Earlier in the week, I thought it was a slam dunk that the Seattle Seahawks would sign Ray Edwards after Chris Clemons' season ended with a torn ACL. They tried him out on Christmas Eve, and Mike Florio of Pro Football Talk reported that he would possibly sign with the team two days later on the 26th.
Obviously, the signing never happened, and Seattle proved they were just doing its due diligence on free agent defensive ends.
Fast forward two weeks and here we are having the same conversation.
No immediate signing took place after they found out about Clemons' ACL injury. Not to mention, Seattle didn't announce the fact they were even trying anyone out, but come Tuesday, Edwards, Aaron Maybin, Patrick Chukwurah and Travis LaBoy all tried out for the Seahawks brass.
To the surprise of everyone, Ian Rapoport of NFL.com announced that Chukwurah will indeed be signing with the 'Hawks as early as Wednesday. He hasn't played in the NFL since 2007 and last made an appearance playing football with the UFL's Flordia Tuskers.
Rapoport went on to add: "The 6-foot-1, 250-pounder held out hope that he'd still play in the NFL, despite working as a personal trainer and being out of the league for years."
Let's just say he must have had one hell of a workout to beat out the likes of Maybin and Edwards. Both players have had more recent success than Chukwurah. The last productive season the 33-year-old player out of Wyoming had was way back in 2006 where he recorded 4.5 sacks for the Broncos.

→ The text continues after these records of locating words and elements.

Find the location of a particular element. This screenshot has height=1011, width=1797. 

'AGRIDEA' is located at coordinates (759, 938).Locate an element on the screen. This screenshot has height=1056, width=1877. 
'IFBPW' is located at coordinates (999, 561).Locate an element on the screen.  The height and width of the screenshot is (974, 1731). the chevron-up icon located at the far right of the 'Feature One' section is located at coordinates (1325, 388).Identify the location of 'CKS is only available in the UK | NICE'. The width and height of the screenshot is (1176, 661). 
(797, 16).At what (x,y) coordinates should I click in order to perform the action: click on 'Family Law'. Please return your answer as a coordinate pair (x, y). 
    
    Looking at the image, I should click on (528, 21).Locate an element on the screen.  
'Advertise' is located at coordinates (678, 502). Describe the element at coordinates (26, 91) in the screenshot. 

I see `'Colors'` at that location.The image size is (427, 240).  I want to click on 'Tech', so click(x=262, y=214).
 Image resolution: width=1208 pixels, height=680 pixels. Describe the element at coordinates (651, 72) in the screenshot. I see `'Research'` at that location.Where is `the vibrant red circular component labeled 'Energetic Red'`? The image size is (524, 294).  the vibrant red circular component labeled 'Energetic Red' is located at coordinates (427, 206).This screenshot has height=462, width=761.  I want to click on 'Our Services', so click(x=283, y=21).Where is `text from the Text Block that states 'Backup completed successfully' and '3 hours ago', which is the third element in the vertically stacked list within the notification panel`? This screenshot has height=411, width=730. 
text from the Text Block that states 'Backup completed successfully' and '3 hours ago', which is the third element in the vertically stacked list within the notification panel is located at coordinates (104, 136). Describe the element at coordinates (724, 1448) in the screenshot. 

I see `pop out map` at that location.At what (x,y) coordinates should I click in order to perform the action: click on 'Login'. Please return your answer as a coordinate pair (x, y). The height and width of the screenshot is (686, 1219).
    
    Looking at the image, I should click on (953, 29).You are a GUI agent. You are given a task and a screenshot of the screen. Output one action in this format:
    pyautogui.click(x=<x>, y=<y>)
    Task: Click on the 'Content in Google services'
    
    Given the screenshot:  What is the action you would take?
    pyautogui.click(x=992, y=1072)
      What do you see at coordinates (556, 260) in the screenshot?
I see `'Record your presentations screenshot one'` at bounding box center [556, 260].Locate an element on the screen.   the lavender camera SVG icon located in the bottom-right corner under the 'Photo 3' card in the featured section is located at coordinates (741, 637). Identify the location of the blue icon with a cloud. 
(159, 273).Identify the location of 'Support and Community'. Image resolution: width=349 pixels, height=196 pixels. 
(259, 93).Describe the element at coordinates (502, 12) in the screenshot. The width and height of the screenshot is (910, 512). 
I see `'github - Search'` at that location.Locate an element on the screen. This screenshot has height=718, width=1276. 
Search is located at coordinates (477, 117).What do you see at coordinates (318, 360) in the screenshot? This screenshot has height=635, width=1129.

In 2007, current defensive coordinator Gus Bradley and defensive line coach Todd Wash were both on Tampa Bay's staff while Chukwurah was with the Buccaneers. This could play into the reasoning as to why Seattle signed him as well.
It's also worth noting that Danny O'Neil of the Seattle Times believes Chukwurah will rotate snaps with rookie defensive end Greg Scruggs as Bruce Irvin's backup. Even in limited snaps, he could make his presence felt just like he did in the UFL where he led the league in sacks in consecutive years.
It's doubtful that he will come in and make an immediate impact, but if the Seahawks can get a couple of productive series out of him—that's all they can ask for. It's doubtful that he will play on rush downs—Seattle will be looking for him to be a one-trick pony on passing downs.
Don't be surprised if he doesn't log more than 10 snaps come Sunday in the Georgia Dome.
And for the sake of Bradley's defense, Seattle needs to pray that every other defensive end and lineman stays healthy. The last thing coach Carroll's club needs is Chukwurah playing over half of the teams defensive snaps.
That has disaster written all over it.